Reproduce the data below in full. Nothing should differ from the original.

● ● ●

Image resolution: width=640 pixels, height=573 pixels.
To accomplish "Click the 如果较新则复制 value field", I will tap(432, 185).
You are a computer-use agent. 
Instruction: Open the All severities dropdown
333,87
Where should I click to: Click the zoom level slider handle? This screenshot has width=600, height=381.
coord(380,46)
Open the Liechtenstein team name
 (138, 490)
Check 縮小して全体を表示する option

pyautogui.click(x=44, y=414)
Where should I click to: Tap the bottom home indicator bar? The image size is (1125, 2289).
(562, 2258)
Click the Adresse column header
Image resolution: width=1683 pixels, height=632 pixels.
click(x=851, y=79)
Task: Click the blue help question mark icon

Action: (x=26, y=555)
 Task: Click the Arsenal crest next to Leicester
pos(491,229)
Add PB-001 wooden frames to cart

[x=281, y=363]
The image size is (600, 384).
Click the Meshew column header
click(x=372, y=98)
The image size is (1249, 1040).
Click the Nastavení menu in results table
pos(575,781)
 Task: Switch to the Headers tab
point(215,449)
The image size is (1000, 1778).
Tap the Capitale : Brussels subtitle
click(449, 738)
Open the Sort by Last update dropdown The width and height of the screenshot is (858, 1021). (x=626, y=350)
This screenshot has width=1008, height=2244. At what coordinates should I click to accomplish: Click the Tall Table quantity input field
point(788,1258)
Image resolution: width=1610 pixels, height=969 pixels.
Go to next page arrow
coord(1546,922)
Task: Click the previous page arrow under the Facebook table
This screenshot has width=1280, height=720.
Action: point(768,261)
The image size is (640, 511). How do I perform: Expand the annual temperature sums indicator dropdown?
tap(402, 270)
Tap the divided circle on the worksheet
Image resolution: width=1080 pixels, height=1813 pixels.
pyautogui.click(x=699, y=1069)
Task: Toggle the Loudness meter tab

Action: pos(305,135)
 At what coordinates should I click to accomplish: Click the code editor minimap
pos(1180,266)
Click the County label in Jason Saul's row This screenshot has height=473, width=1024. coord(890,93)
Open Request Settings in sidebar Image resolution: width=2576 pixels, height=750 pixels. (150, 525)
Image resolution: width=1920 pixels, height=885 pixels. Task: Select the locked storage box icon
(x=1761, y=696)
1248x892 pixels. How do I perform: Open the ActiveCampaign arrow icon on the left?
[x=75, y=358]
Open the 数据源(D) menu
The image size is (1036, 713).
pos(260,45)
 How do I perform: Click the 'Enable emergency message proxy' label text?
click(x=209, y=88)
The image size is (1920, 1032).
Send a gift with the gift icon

● ● ●

Result for this exercise.
Image resolution: width=640 pixels, height=573 pixels.
To accomplish "Click the 如果较新则复制 value field", I will tap(432, 185).
You are a computer-use agent. 
Instruction: Open the All severities dropdown
333,87
Where should I click to: Click the zoom level slider handle? This screenshot has width=600, height=381.
coord(380,46)
Open the Liechtenstein team name
 (138, 490)
Check 縮小して全体を表示する option

pyautogui.click(x=44, y=414)
Where should I click to: Tap the bottom home indicator bar? The image size is (1125, 2289).
(562, 2258)
Click the Adresse column header
Image resolution: width=1683 pixels, height=632 pixels.
click(x=851, y=79)
Task: Click the blue help question mark icon

Action: (x=26, y=555)
 Task: Click the Arsenal crest next to Leicester
pos(491,229)
Add PB-001 wooden frames to cart

[x=281, y=363]
The image size is (600, 384).
Click the Meshew column header
click(x=372, y=98)
The image size is (1249, 1040).
Click the Nastavení menu in results table
pos(575,781)
 Task: Switch to the Headers tab
point(215,449)
The image size is (1000, 1778).
Tap the Capitale : Brussels subtitle
click(449, 738)
Open the Sort by Last update dropdown The width and height of the screenshot is (858, 1021). (x=626, y=350)
This screenshot has width=1008, height=2244. At what coordinates should I click to accomplish: Click the Tall Table quantity input field
point(788,1258)
Image resolution: width=1610 pixels, height=969 pixels.
Go to next page arrow
coord(1546,922)
Task: Click the previous page arrow under the Facebook table
This screenshot has width=1280, height=720.
Action: point(768,261)
The image size is (640, 511). How do I perform: Expand the annual temperature sums indicator dropdown?
tap(402, 270)
Tap the divided circle on the worksheet
Image resolution: width=1080 pixels, height=1813 pixels.
pyautogui.click(x=699, y=1069)
Task: Toggle the Loudness meter tab

Action: pos(305,135)
 At what coordinates should I click to accomplish: Click the code editor minimap
pos(1180,266)
Click the County label in Jason Saul's row This screenshot has height=473, width=1024. coord(890,93)
Open Request Settings in sidebar Image resolution: width=2576 pixels, height=750 pixels. (150, 525)
Image resolution: width=1920 pixels, height=885 pixels. Task: Select the locked storage box icon
(x=1761, y=696)
1248x892 pixels. How do I perform: Open the ActiveCampaign arrow icon on the left?
[x=75, y=358]
Open the 数据源(D) menu
The image size is (1036, 713).
pos(260,45)
 How do I perform: Click the 'Enable emergency message proxy' label text?
click(x=209, y=88)
The image size is (1920, 1032).
Send a gift with the gift icon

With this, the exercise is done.